_WHAT TO WORK ON_: Check each line of the records for "will"; collect those that have it.

_EXTRACTED ENTRIES_:
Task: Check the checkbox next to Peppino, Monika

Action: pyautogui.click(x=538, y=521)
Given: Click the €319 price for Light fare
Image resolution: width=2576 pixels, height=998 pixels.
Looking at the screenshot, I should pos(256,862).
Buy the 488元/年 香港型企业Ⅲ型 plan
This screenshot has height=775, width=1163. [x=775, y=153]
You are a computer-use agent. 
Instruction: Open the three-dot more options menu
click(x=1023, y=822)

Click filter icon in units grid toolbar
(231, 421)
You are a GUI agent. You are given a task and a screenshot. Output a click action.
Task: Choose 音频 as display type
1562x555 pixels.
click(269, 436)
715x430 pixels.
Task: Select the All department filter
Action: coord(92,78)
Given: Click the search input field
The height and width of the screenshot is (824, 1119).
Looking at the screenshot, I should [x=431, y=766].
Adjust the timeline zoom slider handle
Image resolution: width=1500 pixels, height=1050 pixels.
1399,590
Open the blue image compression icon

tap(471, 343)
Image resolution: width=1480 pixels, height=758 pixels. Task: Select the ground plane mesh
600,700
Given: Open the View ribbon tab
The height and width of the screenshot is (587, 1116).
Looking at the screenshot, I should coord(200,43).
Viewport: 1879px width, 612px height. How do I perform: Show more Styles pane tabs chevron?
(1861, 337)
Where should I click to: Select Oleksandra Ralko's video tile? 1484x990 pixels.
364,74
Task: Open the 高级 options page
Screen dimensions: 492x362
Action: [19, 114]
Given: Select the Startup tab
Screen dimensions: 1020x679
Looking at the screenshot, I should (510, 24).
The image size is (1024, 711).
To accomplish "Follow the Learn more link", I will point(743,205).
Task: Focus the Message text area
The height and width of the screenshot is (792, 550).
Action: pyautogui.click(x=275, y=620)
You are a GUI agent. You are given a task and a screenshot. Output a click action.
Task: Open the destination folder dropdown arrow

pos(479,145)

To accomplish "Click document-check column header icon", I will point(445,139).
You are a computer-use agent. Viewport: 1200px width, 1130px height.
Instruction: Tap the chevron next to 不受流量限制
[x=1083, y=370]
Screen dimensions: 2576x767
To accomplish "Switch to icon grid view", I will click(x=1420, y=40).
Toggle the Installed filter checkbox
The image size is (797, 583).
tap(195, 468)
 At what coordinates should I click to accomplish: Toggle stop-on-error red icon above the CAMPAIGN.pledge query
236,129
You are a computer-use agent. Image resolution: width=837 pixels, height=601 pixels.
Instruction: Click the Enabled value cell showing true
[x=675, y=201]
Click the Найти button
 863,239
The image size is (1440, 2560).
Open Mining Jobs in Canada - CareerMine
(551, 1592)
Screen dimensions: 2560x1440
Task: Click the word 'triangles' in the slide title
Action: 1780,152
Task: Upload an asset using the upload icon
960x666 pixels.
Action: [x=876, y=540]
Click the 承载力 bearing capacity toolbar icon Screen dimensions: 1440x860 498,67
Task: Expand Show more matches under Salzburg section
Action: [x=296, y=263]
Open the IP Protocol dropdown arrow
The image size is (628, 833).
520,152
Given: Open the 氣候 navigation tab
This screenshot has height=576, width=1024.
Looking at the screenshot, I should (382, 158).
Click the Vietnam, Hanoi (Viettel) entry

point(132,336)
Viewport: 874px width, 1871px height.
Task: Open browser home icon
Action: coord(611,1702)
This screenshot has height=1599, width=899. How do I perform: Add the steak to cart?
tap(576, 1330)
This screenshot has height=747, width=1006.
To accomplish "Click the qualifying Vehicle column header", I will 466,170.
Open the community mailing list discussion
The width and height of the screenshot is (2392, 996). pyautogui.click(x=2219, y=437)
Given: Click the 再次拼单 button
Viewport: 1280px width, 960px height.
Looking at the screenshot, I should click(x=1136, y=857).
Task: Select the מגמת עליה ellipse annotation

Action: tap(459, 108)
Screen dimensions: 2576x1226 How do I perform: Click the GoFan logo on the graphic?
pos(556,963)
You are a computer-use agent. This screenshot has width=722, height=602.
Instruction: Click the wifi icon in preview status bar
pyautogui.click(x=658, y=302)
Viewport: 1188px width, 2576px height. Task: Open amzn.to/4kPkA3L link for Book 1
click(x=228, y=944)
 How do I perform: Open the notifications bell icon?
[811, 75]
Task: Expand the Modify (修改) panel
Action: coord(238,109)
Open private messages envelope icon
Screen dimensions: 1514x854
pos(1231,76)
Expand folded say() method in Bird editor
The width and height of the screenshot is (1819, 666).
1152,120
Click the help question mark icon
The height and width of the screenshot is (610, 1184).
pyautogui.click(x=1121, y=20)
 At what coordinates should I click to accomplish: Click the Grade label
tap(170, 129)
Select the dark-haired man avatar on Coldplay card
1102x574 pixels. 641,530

_ANSWER TO THIS TASK_:
To accomplish "Follow the Learn more link", I will point(743,205).
To accomplish "Click document-check column header icon", I will point(445,139).
To accomplish "Switch to icon grid view", I will click(x=1420, y=40).
To accomplish "Click the qualifying Vehicle column header", I will 466,170.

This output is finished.